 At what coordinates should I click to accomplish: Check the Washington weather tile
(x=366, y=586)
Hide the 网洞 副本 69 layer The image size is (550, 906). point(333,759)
...
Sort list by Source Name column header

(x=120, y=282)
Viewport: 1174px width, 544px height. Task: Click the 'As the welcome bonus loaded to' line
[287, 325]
==
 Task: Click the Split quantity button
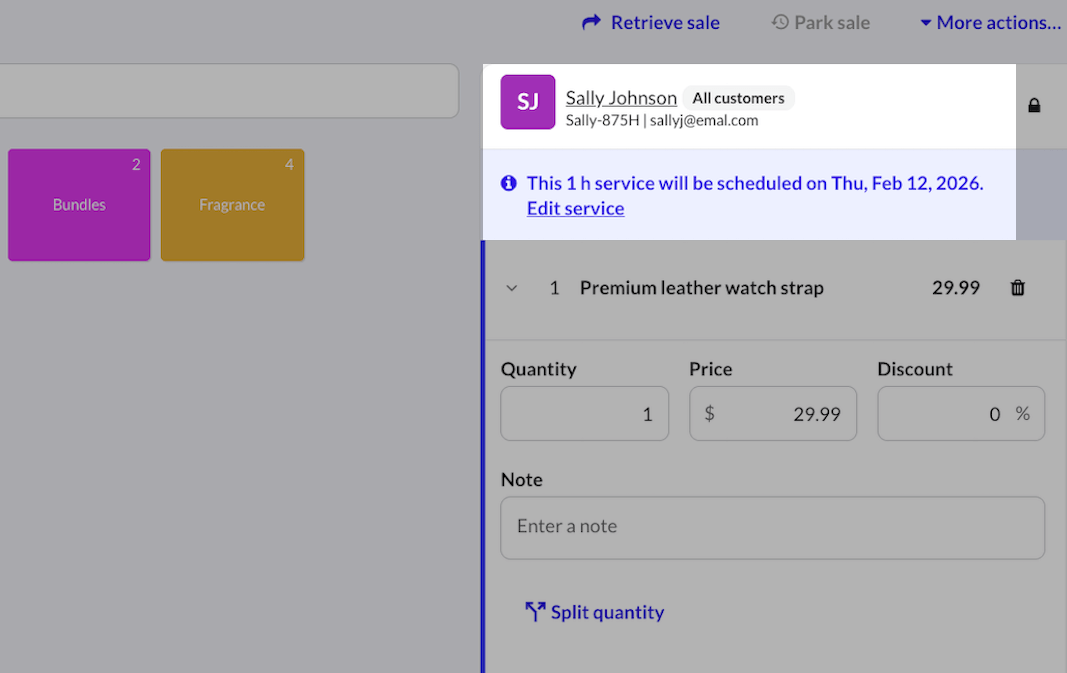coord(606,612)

- What the task requires -
In the material above, locate the line containing "At what coordinates" and the line containing "Hide the 网洞". Transcribe exactly those two lines and every line between them, and nothing more.

- Exercise response -
 At what coordinates should I click to accomplish: Check the Washington weather tile
(x=366, y=586)
Hide the 网洞 副本 69 layer The image size is (550, 906). point(333,759)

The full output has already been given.